Enterprise data security for lakehouses encompasses the full spectrum of controls, policies, and technologies protecting analytical data from unauthorized access, data breaches, insider threats, and compliance violations. Unlike perimeter security (network firewalls protecting a server room), cloud lakehouse security must protect data stored in shared-responsibility cloud environments (S3, ADLS) where organizational and cloud provider responsibilities are distinct.
Security Layers in the Iceberg Lakehouse
- Encryption at Rest: All Parquet files stored in S3 are encrypted using server-side encryption (SSE-S3, SSE-KMS) or client-side encryption. AWS KMS, Azure Key Vault, and Google Cloud KMS provide key management with automatic key rotation and audit trails for every decryption event.

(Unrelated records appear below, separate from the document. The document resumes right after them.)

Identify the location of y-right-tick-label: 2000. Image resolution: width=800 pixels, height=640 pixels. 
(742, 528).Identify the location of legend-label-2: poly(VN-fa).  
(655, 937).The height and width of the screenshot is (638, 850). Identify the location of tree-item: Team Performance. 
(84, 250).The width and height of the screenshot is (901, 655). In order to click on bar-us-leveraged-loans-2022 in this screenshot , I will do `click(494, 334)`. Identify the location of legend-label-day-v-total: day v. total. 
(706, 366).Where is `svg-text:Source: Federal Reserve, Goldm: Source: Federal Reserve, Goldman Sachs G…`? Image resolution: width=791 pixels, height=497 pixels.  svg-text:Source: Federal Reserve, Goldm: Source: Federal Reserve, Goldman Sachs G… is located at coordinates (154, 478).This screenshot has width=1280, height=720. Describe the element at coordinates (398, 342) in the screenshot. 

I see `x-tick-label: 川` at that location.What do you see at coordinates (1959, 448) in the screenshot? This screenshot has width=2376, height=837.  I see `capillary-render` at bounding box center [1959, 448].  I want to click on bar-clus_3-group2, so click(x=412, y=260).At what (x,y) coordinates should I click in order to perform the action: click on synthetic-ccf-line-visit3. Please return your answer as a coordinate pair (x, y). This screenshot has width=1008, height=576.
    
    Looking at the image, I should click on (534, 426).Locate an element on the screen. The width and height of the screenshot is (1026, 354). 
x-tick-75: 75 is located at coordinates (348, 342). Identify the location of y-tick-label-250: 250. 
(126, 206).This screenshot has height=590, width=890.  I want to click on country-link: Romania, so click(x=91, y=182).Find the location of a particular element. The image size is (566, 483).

- Encryption in Transit: All communication between query engines and S3, between client applications and query engines, and between catalog and engines uses TLS 1.2+. Arrow Flight SQL enforces TLS by default.
- Identity and Access Management: AWS IAM, Azure AD, or GCP IAM control which service accounts and users have the S3 bucket permissions to read or write Parquet files. The catalog layer (Polaris, Unity Catalog) adds application-level RBAC on top of cloud IAM, providing fine-grained table and column-level governance beyond what cloud IAM alone supports.
- Audit Logging: Every query execution, access grant, and schema change is logged. AWS CloudTrail logs S3 API calls. Catalog platforms log all catalog operations. Query engines log query text, user identity, and execution results for compliance reporting.
- Network Security: Private Link, VPC endpoints, and IP allowlists restrict which networks can access the catalog and query engine endpoints, preventing exposure to the public internet.